La neurocientífica Mara Diersen dice que hay células cerebrales en la memoria que promueven el olvido. Ahora me doy cuenta de que tener buena memoria no es tan recomendable, porque no ayuda a borrar las experiencias negativas que nos atormentan y que, según los psicólogos, debemos superar. Esto debería aplicarse también a la memoria colectiva, que además se empeña en aparecer en una especie de ADN inoculado a través de leyes y de reseñas históricas interesadas.
Cuando el cerebro no actúa libremente para recibir la información que lo alimenta se dice que te lo están lavando. Las neuronas a las que se refiere la doctora Diersen actúan como un detergente que elimina todas las manchas dañinas que lo ensucian. El problema es que después viene alguien a llenarlo con recuerdos artificiales que no nos van a dejar dormir tranquilos.
Hay que alimentar el gen de la venganza, convertirlo en hereditario para que la humanidad se siga dividiendo en torno a reivindicaciones que nunca van a ser superadas. Venimos al mundo con un sello en la frente, una especie de culpa original que alguien se sentirá obligado a saldar definitivamente, en lugar de operar sobre esas neuronas del olvido que nos aportarán el equilibrio.

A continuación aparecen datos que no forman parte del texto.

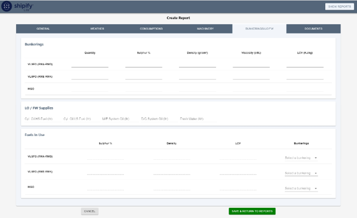Click the Show Reports button

[339, 6]
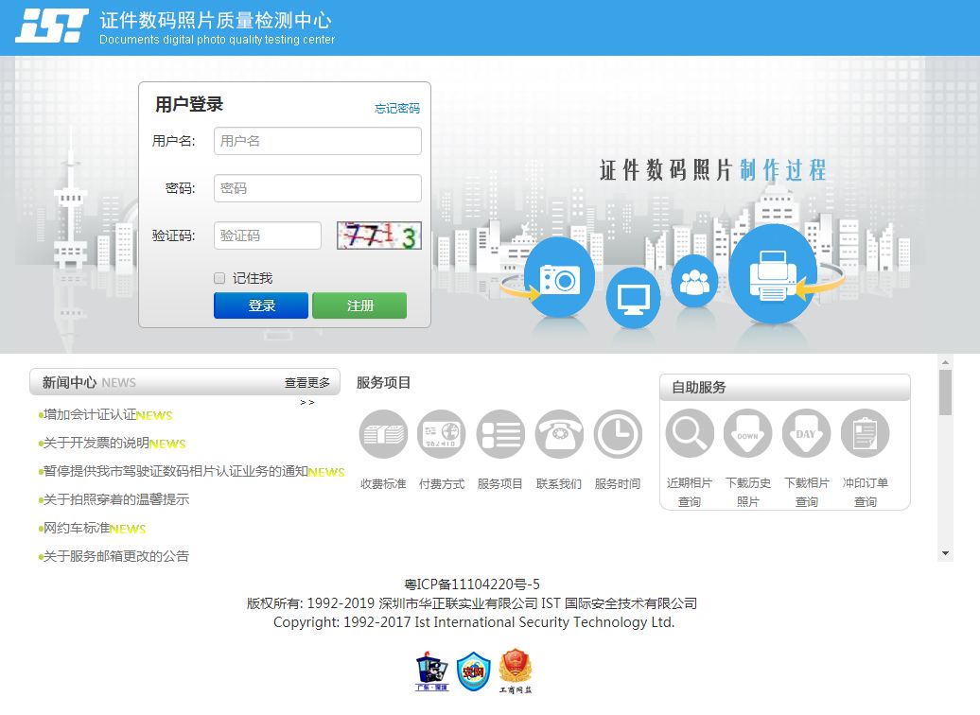Open the 服务项目 service items icon

[499, 433]
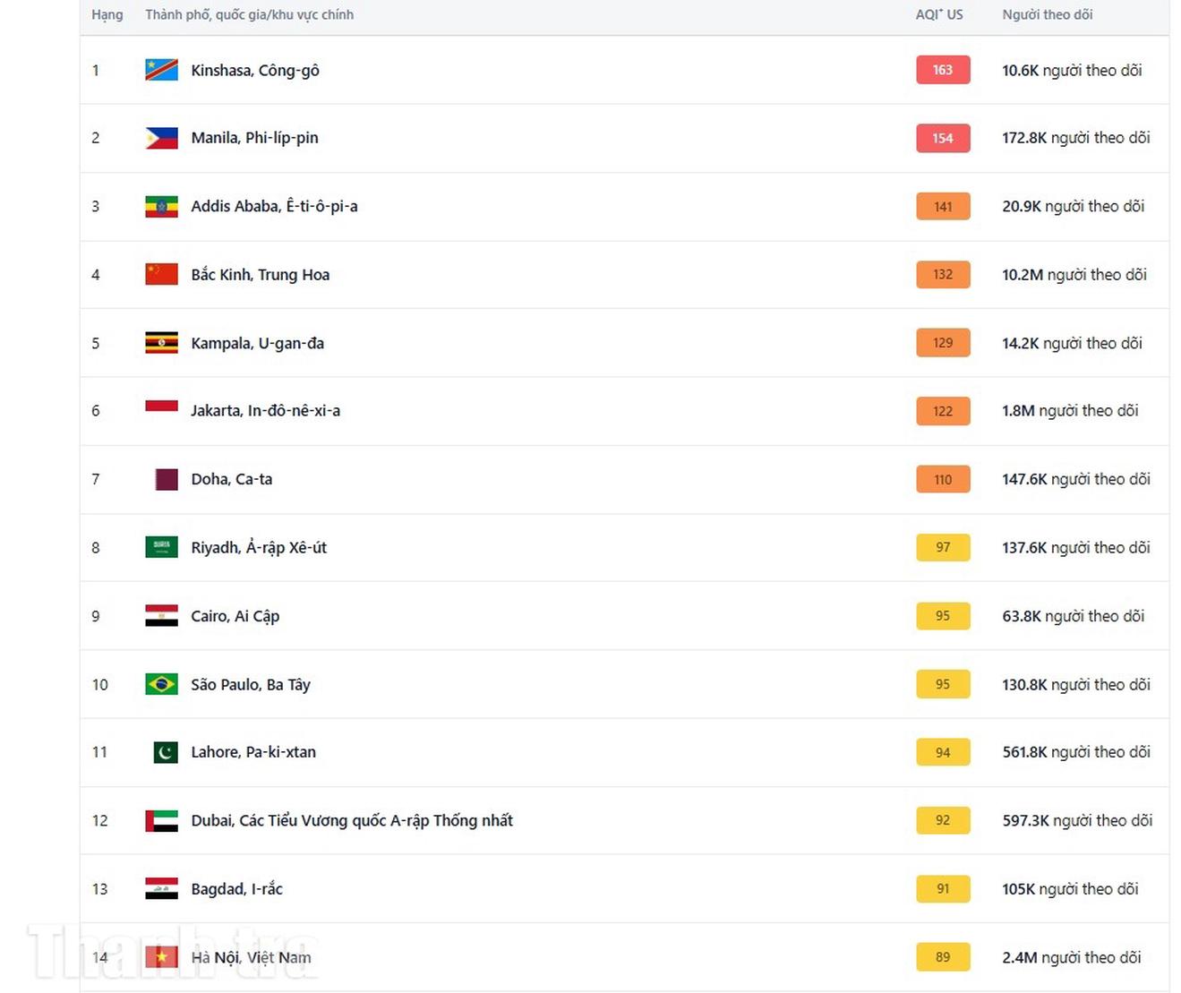Click the Egypt flag beside Cairo

(x=161, y=616)
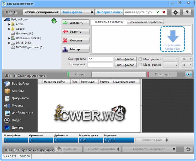Click the Добавить button
This screenshot has width=196, height=161.
pyautogui.click(x=75, y=23)
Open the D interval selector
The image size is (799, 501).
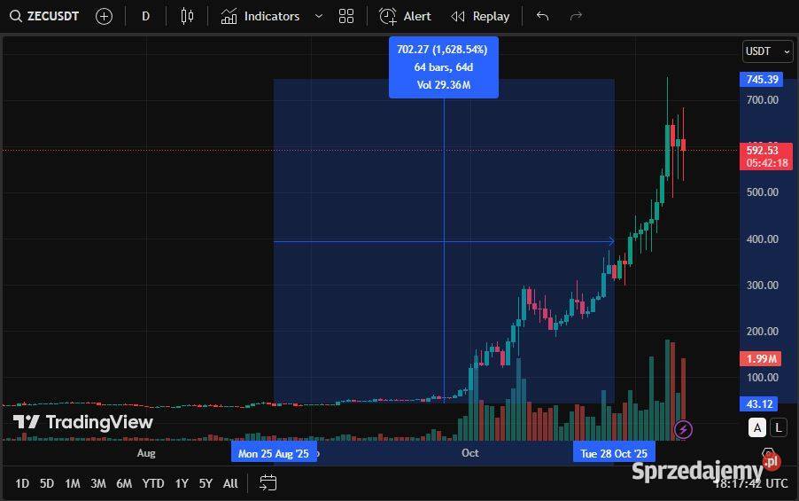pos(146,16)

Vivimos inmersos en odios antiguos que no hemos generado. Nacemos con ellos y forman parte de lo que Ortega llamaba la circunstancia. La naturaleza hace todo lo posible por eliminarlos, pero las sociedades no pueden vivir sin esos compromisos y los fomentan y los multiplican con el fin de ganar adeptos, cada uno a su causa.
Como yo tengo buena memoria debo hacer diariamente ejercicios de meditación para seleccionar qué cosas debo tener presentas y cuáles eliminar para conservar eso que se llama salud mental, ahora incluido en todos los programas que se exigen para nuestro bienestar. Noto una cierta contradicción en esto porque alguien nos está metiendo el dedo en el ojo sin que nos demos cuenta.
De esto no habla Manuel Jabois en su artículo de El País. Se refiere a un anuncio del Aleti, donde un hombre desmemoriado no sabe donde está su casa y, sin embargo, comenta los goles de Diestéfano con el taxista que lo auxilia. Deduzco que alguien nos quiere decir que somos más felices sin memoria. Al menos sin cierta memoria. Entonces no entiendo ese empeño en mantenerla tan viva en algunos asuntos, y, lo que es peor, fabricársela a las nuevas generaciones para que vengan al mundo con una carga predeterminada.
Ahora hay que tener memoria para saber cómo se redactó la Constitución y en que circunstancias no demasiado claras emprendimos el proceso de la Transición. Lo estamos reconstruyendo para quien lo olvidó o no lo vivió. Quizá por esto el rey, que también era un niño cuando eso, insistía sobre el mismo tema en su mensaje de Navidad. Al fin se trata de un asunto de memoria. De neuronas, en definitiva. Y ya se sabe lo manipulables que son estas cosas en los laboratorios.